Another critical factor is "maintaining an adequate cash reserve." If your product timeline estimates 12 months to launch, make sure your bank account can cover 18 months or more. This conservative buffer gives you six extra months to absorb development delays, failed validation, or market shifts. Cash is a founder's oxygen—don't burn through it before you can breathe on your own.
How This Data Changed My Fundamental Understanding of Entrepreneurship
Looking back at these failure cases and real data, the most important shift in thinking is this: most people focus on "how to succeed" while overlooking that "how to avoid failure" is equally—if not more—important. According to Startup Genome research, 70% of startups fail not because their product isn't good enough, but because of premature scaling or resource depletion. This means that if you can maintain discipline in product development, patience in scaling, and conservatism in cash management, your survival odds are already well above average.
Beyond that, this data is a wake-up call for everyone thinking about starting a digital product business: "Validation" isn't an optional step in the entrepreneurial process—it's the core capability that determines success or failure.
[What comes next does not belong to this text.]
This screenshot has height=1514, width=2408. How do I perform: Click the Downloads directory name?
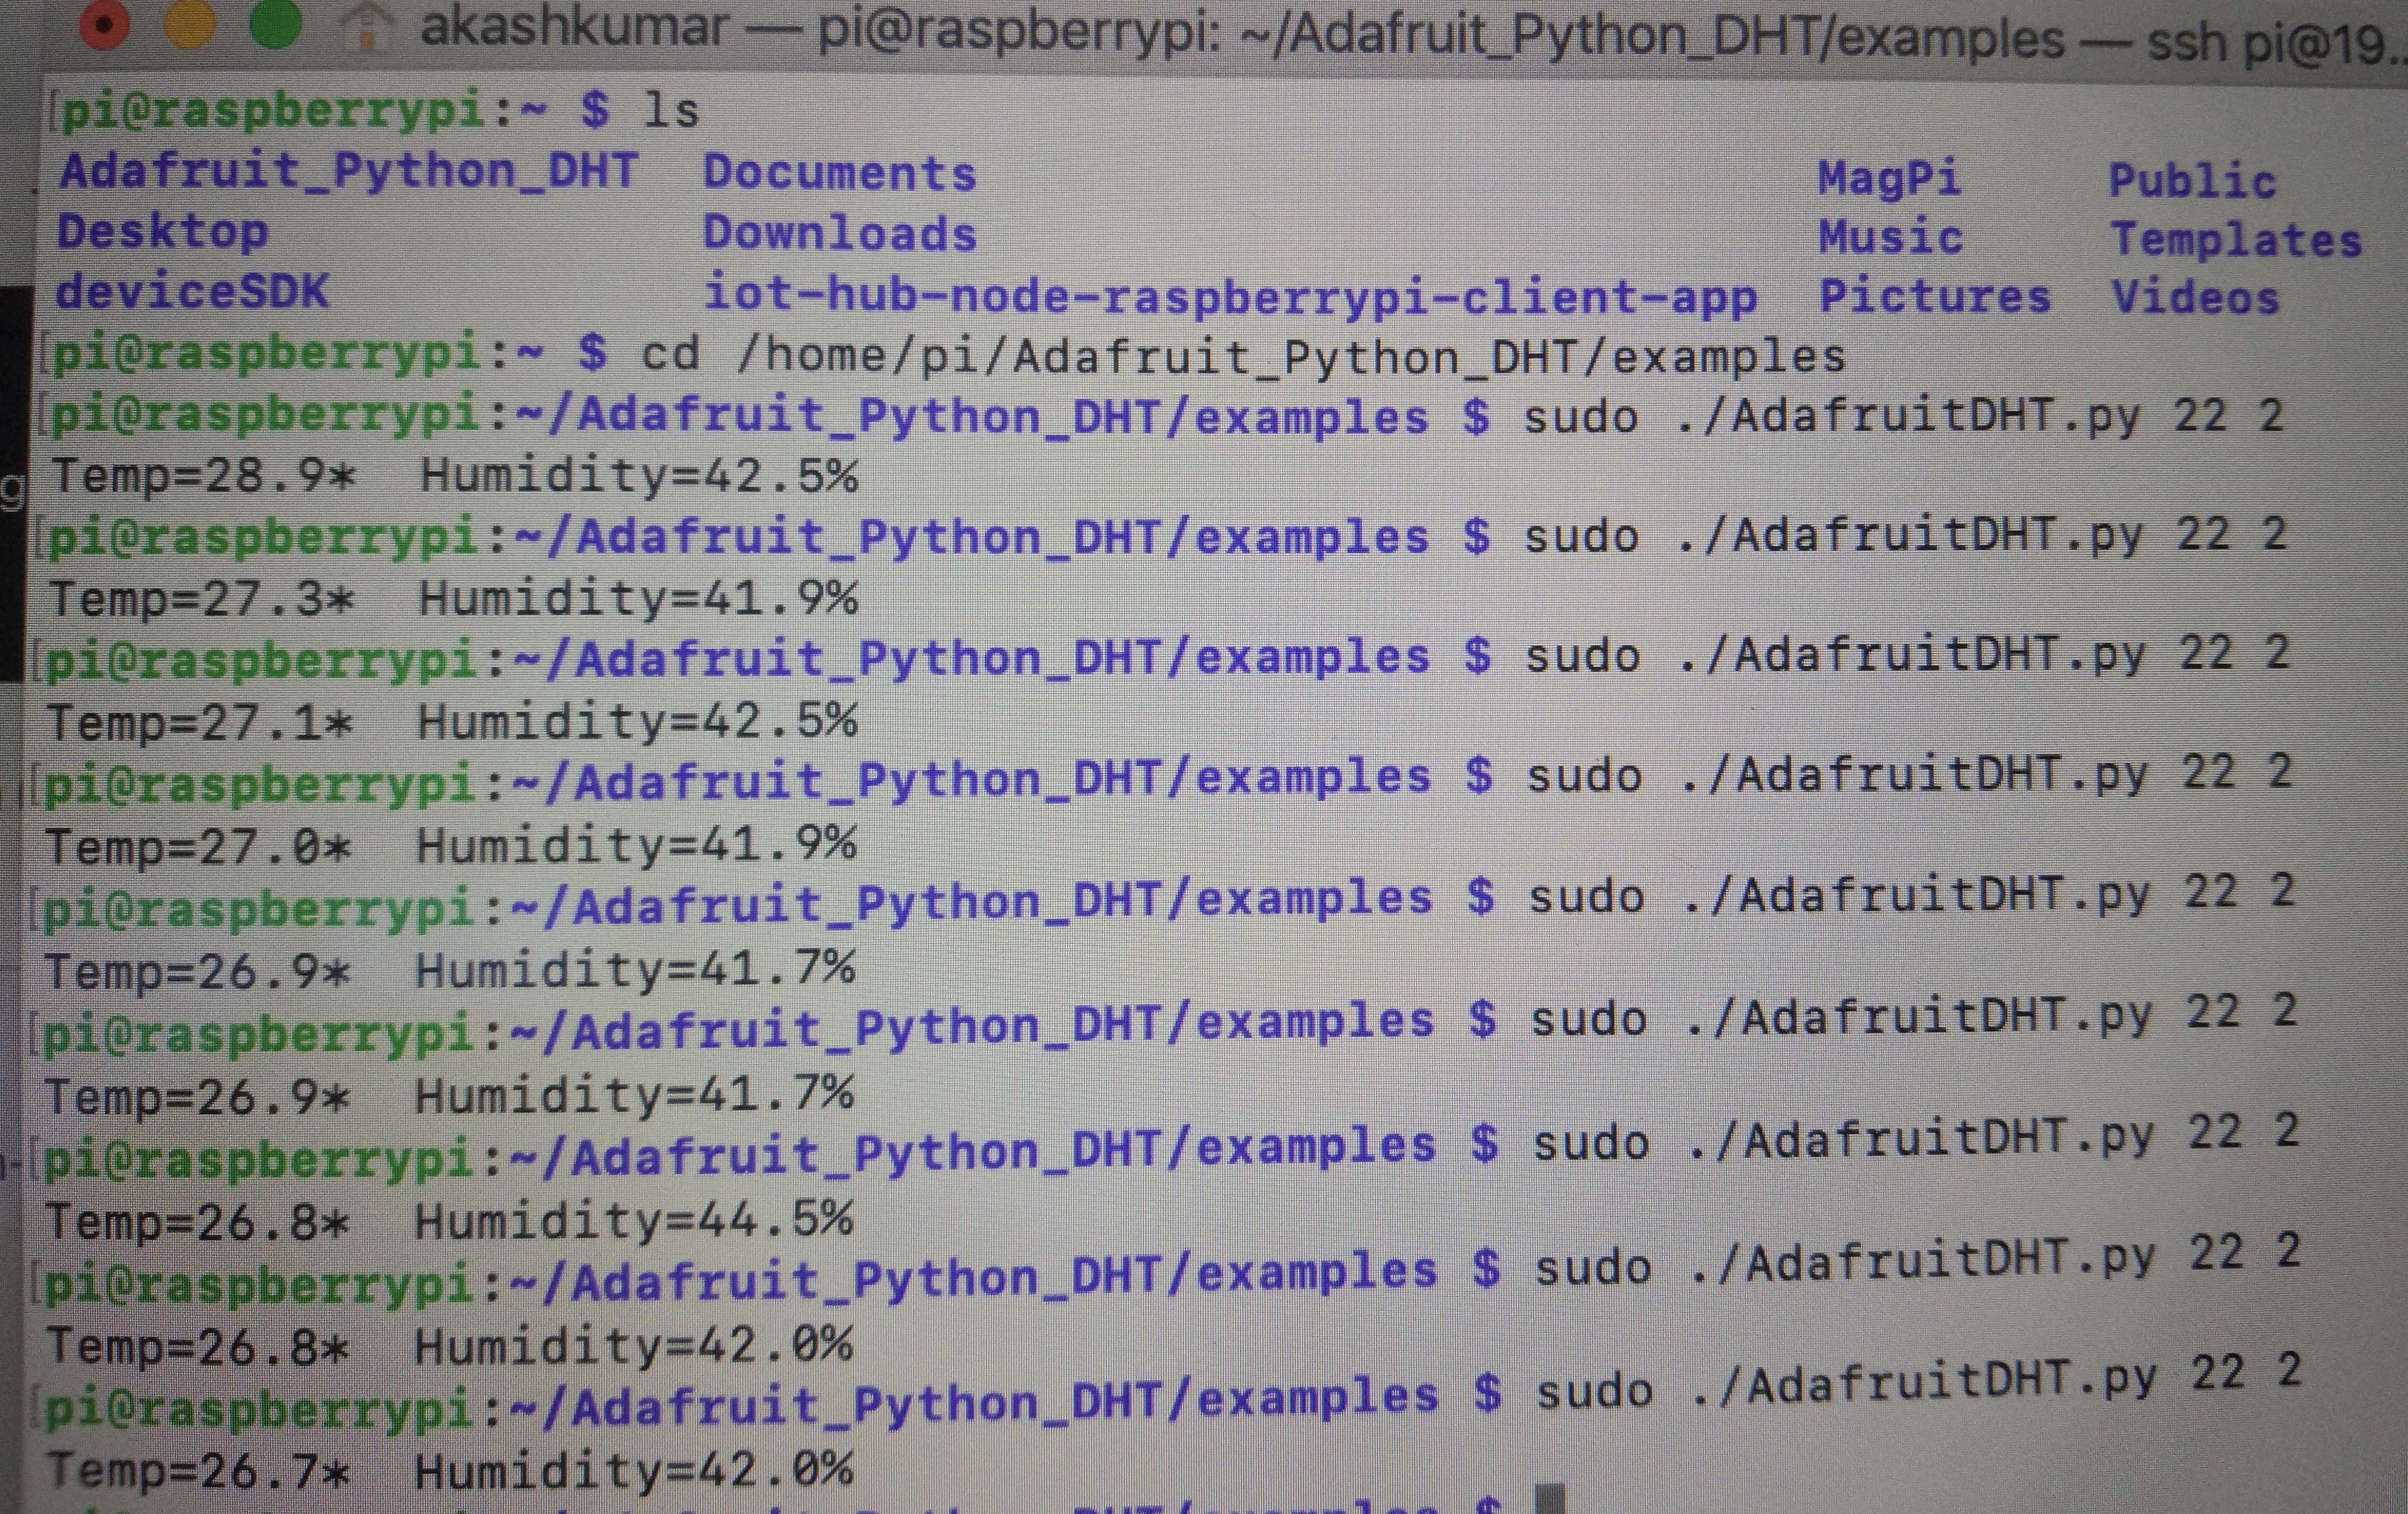pos(839,234)
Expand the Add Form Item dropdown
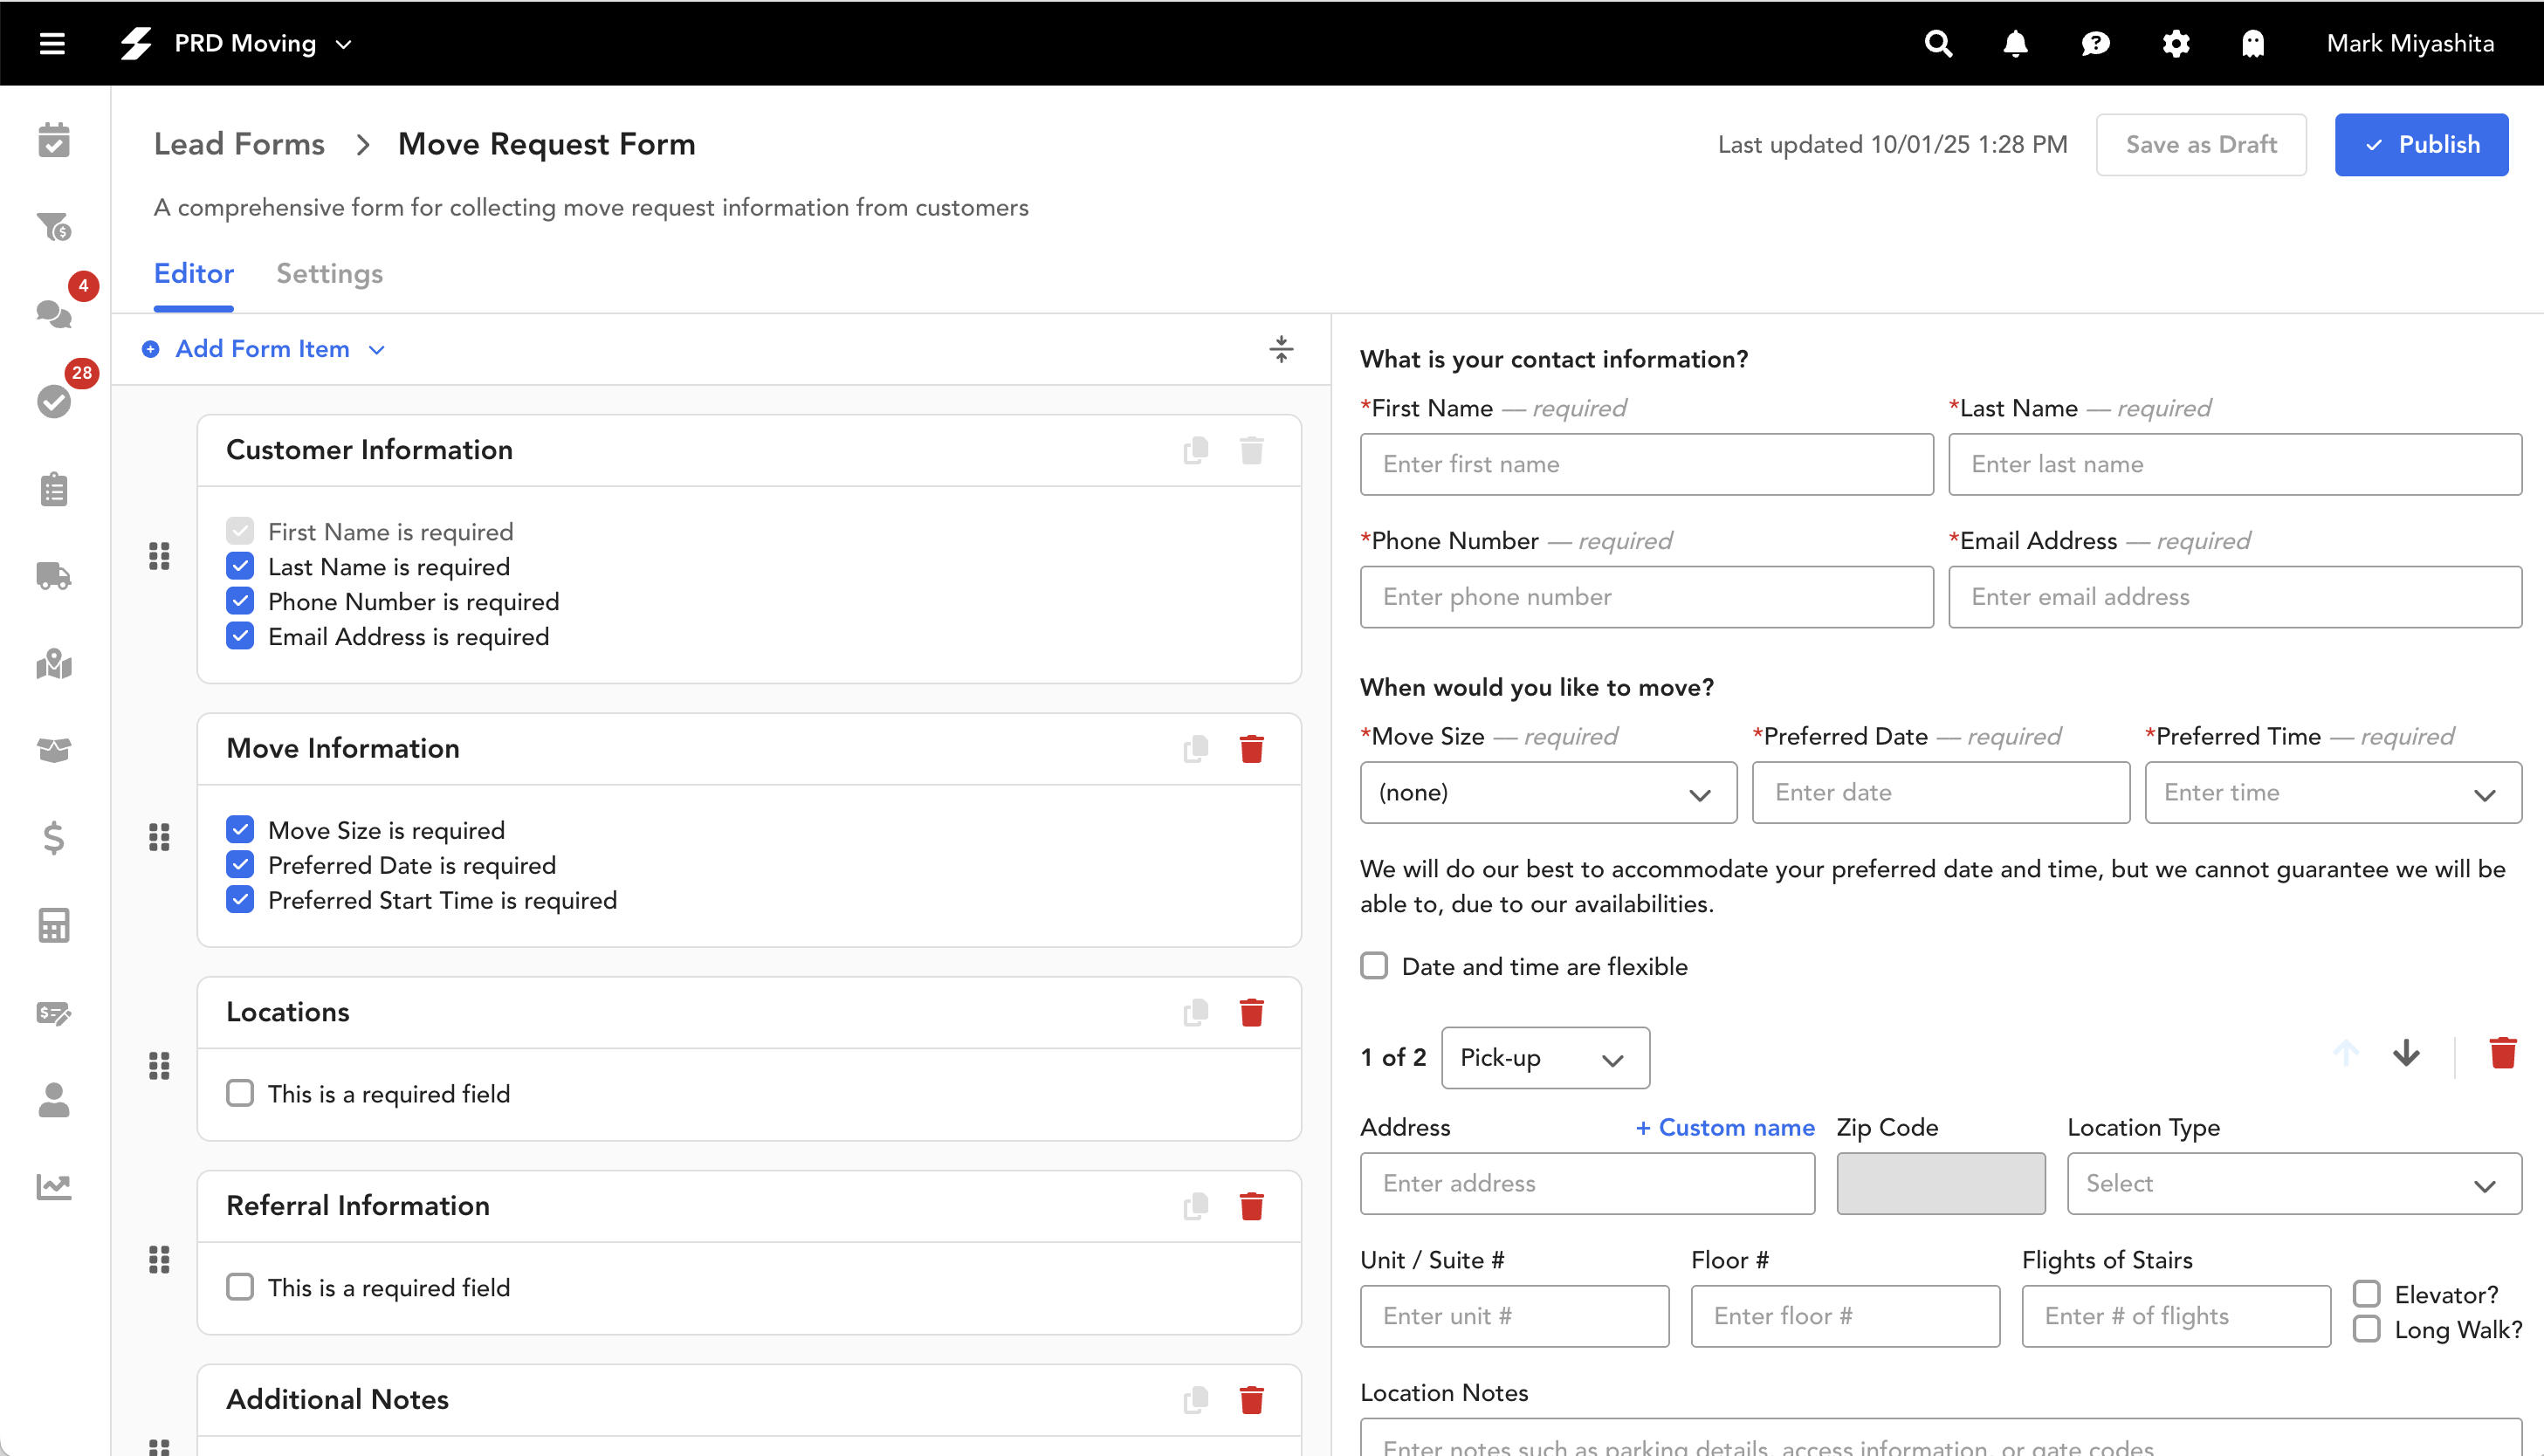This screenshot has height=1456, width=2544. pyautogui.click(x=263, y=349)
Many founders think they need better technology, a stronger team, or more funding. What they actually need is a more rigorous hypothesis validation process. When you can confirm—at minimum cost and maximum speed—whether "this need truly exists, whether people are willing to pay, and whether usage behavior matches expectations," only then do you have a real foundation for going the distance in the digital product game.
"Most startups don't fail from a lack of effort—they fail from over-investing in the wrong assumptions. Validation isn't a waste of time. Blind development is." — A lesson that applies to everyone trying to build a digital product in Taiwan.